Required action:
Among the records below, find each line that includes the string "computer" and copy it.

--- Source records Enclosed Below ---

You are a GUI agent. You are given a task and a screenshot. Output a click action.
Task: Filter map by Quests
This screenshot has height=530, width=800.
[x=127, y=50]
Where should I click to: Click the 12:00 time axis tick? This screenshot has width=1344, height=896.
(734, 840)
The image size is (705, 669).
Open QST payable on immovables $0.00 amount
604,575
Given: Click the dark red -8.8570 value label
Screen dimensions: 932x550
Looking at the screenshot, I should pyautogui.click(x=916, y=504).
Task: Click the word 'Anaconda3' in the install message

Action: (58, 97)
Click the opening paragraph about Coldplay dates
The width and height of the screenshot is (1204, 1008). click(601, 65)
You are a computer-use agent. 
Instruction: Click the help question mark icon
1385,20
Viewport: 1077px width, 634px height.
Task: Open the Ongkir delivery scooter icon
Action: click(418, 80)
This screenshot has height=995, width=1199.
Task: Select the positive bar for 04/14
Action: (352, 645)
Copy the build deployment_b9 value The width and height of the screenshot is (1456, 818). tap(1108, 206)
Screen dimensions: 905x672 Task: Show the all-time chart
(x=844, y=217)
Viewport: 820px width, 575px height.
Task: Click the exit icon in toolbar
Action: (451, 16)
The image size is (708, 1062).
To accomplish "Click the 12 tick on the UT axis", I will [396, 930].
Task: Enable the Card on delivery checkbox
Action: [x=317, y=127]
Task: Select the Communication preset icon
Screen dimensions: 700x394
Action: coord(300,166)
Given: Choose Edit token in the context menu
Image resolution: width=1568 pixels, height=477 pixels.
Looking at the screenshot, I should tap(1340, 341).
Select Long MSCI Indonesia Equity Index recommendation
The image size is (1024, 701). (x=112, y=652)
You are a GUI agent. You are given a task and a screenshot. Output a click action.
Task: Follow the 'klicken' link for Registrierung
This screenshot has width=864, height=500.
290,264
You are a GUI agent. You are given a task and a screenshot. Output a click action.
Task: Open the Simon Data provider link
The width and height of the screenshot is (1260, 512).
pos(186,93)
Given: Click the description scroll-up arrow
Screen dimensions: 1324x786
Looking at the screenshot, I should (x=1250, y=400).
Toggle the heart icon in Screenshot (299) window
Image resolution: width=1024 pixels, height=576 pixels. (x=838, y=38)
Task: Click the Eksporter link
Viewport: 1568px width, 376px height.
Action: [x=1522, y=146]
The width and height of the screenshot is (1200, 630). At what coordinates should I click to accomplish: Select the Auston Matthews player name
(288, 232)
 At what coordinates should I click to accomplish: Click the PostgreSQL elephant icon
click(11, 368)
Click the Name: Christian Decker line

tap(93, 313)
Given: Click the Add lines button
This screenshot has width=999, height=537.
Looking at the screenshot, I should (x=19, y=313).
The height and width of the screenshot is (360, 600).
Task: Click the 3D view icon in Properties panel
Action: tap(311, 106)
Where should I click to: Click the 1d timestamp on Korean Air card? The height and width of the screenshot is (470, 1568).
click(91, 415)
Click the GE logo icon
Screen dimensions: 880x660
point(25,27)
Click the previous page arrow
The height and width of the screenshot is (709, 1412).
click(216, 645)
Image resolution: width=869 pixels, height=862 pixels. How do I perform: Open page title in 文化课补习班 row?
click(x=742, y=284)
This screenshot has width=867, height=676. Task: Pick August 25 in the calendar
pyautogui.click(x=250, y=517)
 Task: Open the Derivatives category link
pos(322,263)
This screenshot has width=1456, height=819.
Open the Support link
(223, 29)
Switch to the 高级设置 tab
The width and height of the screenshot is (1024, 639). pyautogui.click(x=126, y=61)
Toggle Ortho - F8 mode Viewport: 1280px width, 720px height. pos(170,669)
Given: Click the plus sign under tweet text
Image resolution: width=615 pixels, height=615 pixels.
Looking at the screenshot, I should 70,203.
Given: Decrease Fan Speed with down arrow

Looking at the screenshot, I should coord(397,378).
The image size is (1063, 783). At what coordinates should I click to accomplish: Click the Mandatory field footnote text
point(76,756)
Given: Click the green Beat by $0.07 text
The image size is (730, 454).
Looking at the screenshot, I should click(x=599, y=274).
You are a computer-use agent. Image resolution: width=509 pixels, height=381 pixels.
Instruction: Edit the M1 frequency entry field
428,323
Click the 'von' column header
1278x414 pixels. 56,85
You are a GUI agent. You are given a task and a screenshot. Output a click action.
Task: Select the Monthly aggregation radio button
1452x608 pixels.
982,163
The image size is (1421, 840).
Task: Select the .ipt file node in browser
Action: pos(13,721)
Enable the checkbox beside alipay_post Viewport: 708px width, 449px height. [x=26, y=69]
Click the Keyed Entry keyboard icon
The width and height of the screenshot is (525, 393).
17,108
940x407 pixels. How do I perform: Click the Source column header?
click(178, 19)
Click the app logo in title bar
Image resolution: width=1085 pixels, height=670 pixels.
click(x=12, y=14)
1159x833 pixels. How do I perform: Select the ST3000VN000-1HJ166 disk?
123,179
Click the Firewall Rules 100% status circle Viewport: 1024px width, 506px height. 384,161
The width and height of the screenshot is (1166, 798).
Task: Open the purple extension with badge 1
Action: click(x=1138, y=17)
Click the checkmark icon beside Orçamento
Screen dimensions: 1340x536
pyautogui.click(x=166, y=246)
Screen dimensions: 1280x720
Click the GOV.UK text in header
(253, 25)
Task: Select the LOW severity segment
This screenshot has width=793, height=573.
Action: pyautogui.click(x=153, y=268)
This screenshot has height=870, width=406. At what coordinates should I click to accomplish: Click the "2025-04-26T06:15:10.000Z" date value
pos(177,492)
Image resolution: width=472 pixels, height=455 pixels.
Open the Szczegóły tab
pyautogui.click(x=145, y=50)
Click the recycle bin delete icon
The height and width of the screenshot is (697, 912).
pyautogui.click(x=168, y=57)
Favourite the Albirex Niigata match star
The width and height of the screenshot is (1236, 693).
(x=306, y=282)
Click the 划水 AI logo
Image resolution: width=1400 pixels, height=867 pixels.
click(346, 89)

--- End of Enclosed Source records ---

Output:
You are a computer-use agent. 
You are a computer-use agent. Image resolution: width=509 pixels, height=381 pixels.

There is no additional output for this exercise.